=== Work to be completed ===
Copy every one of the records below line for line, without changing anything.

Saved entries:
● ● ●

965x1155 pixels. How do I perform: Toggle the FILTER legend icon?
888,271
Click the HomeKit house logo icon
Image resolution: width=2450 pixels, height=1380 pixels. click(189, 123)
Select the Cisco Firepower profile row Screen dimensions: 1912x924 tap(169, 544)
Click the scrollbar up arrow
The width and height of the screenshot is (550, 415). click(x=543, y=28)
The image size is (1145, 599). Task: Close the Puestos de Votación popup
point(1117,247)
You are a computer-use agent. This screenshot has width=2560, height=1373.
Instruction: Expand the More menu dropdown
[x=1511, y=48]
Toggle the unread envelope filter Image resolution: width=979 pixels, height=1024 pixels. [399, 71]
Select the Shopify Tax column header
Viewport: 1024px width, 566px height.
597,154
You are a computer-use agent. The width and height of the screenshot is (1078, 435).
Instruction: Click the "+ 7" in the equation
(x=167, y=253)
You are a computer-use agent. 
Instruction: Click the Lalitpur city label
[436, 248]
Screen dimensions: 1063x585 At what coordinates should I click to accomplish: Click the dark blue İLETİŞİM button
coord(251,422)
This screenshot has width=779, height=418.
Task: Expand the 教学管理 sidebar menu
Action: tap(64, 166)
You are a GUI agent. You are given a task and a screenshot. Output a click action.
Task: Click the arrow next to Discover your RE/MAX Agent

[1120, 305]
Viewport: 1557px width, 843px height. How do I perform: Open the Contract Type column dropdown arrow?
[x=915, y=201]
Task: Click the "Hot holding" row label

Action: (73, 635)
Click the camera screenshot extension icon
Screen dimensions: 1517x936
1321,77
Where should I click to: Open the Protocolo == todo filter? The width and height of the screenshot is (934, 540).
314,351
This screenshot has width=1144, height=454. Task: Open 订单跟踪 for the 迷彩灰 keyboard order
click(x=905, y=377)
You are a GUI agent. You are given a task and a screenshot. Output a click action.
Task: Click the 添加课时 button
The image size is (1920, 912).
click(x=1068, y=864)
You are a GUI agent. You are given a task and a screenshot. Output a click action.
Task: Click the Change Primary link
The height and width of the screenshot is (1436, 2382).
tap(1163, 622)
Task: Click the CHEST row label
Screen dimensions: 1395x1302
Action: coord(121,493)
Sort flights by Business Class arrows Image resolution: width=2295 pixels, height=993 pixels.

● ● ●

=== Result below ===
965x1155 pixels. How do I perform: Toggle the FILTER legend icon?
888,271
Click the HomeKit house logo icon
Image resolution: width=2450 pixels, height=1380 pixels. click(189, 123)
Select the Cisco Firepower profile row Screen dimensions: 1912x924 tap(169, 544)
Click the scrollbar up arrow
The width and height of the screenshot is (550, 415). click(x=543, y=28)
The image size is (1145, 599). Task: Close the Puestos de Votación popup
point(1117,247)
You are a computer-use agent. This screenshot has width=2560, height=1373.
Instruction: Expand the More menu dropdown
[x=1511, y=48]
Toggle the unread envelope filter Image resolution: width=979 pixels, height=1024 pixels. [399, 71]
Select the Shopify Tax column header
Viewport: 1024px width, 566px height.
597,154
You are a computer-use agent. The width and height of the screenshot is (1078, 435).
Instruction: Click the "+ 7" in the equation
(x=167, y=253)
You are a computer-use agent. 
Instruction: Click the Lalitpur city label
[436, 248]
Screen dimensions: 1063x585 At what coordinates should I click to accomplish: Click the dark blue İLETİŞİM button
coord(251,422)
This screenshot has width=779, height=418.
Task: Expand the 教学管理 sidebar menu
Action: tap(64, 166)
You are a GUI agent. You are given a task and a screenshot. Output a click action.
Task: Click the arrow next to Discover your RE/MAX Agent

[1120, 305]
Viewport: 1557px width, 843px height. How do I perform: Open the Contract Type column dropdown arrow?
[x=915, y=201]
Task: Click the "Hot holding" row label

Action: (73, 635)
Click the camera screenshot extension icon
Screen dimensions: 1517x936
1321,77
Where should I click to: Open the Protocolo == todo filter? The width and height of the screenshot is (934, 540).
314,351
This screenshot has width=1144, height=454. Task: Open 订单跟踪 for the 迷彩灰 keyboard order
click(x=905, y=377)
You are a GUI agent. You are given a task and a screenshot. Output a click action.
Task: Click the 添加课时 button
The image size is (1920, 912).
click(x=1068, y=864)
You are a GUI agent. You are given a task and a screenshot. Output a click action.
Task: Click the Change Primary link
The height and width of the screenshot is (1436, 2382).
tap(1163, 622)
Task: Click the CHEST row label
Screen dimensions: 1395x1302
Action: coord(121,493)
Sort flights by Business Class arrows Image resolution: width=2295 pixels, height=993 pixels.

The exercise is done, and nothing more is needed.